Here is a hint: you can read this entire article, believe everything Gruber
says, and still believe Maps is a debacle.

------
emn13
That analysis sounds like nonsense.

His options #1 and #3 are a false and (and misleading) dichotomy. (#1 being
continue as is, and #3 being cut the cord)

Of _course_ apple wants to ship its own mapping stuff once it can. But there's
no reason it can't continue as-is _until_ their own stuff is done.

So Gruber's claiming some kind obviousness here which is based entirely on the
fiction that there was no middle ground.
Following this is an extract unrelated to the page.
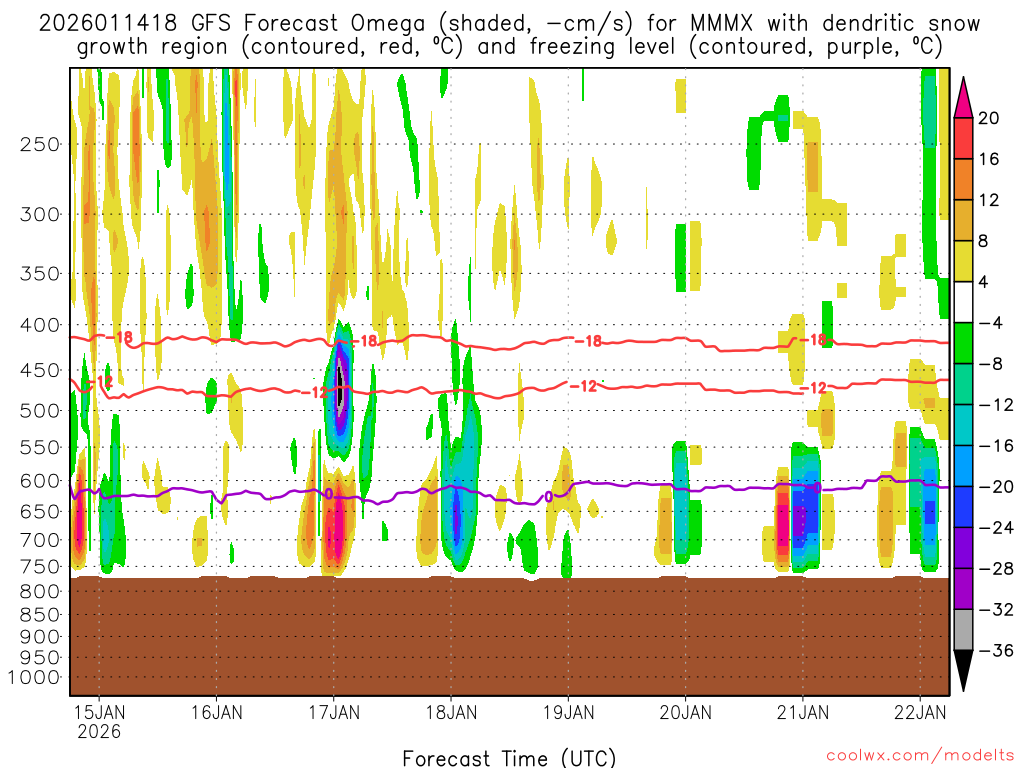Click the 15JAN 2026 axis label
1024x768 pixels.
click(99, 721)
Based on his analysis of decisions
made by people he can't even name and certainly doesn't know, he so confident
in this that he insinuates that Google (and of course Apple) would have come
to the same conclusion, thus that Google is lying about being suprised.
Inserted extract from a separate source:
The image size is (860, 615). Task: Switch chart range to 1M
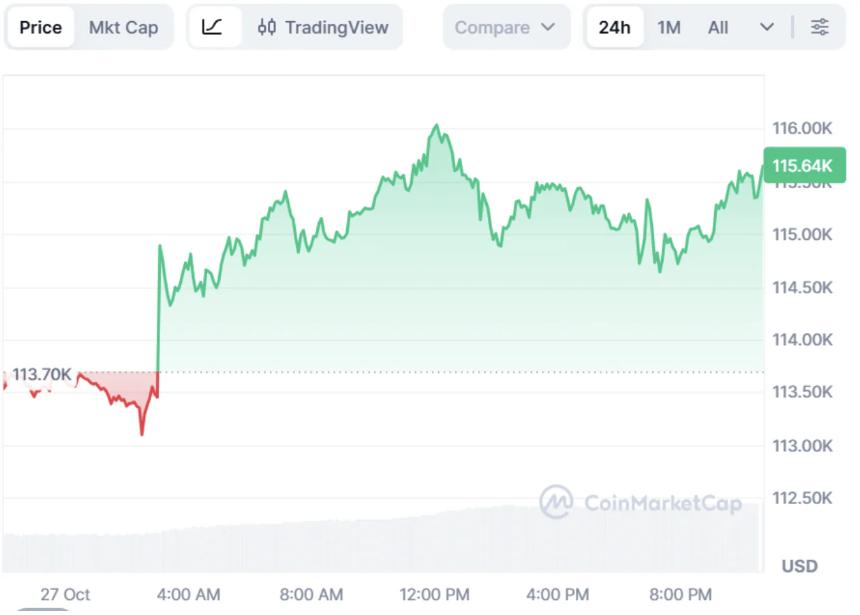point(669,27)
I think that's reading _waaaayy_ to much into all this. Never attribute to
malice that which is adequately explained by stupidity. Of course google
expected apple to do this _at some point_. The surprising part is that they
did it so early, when their own stuff is hardly done, when the alternative
(wait a little longer) has so few apparent downsides.

------
tptacek
I find it a little baffling the amount of animus Apple's mapping has generated
on HN. The alternative to Apple doing their own mapping was to continue
relying on Google. How is it not a great thing that Apple is competing with
them on this? Don't we need _more_ well capitalized global mapping
infrastructure?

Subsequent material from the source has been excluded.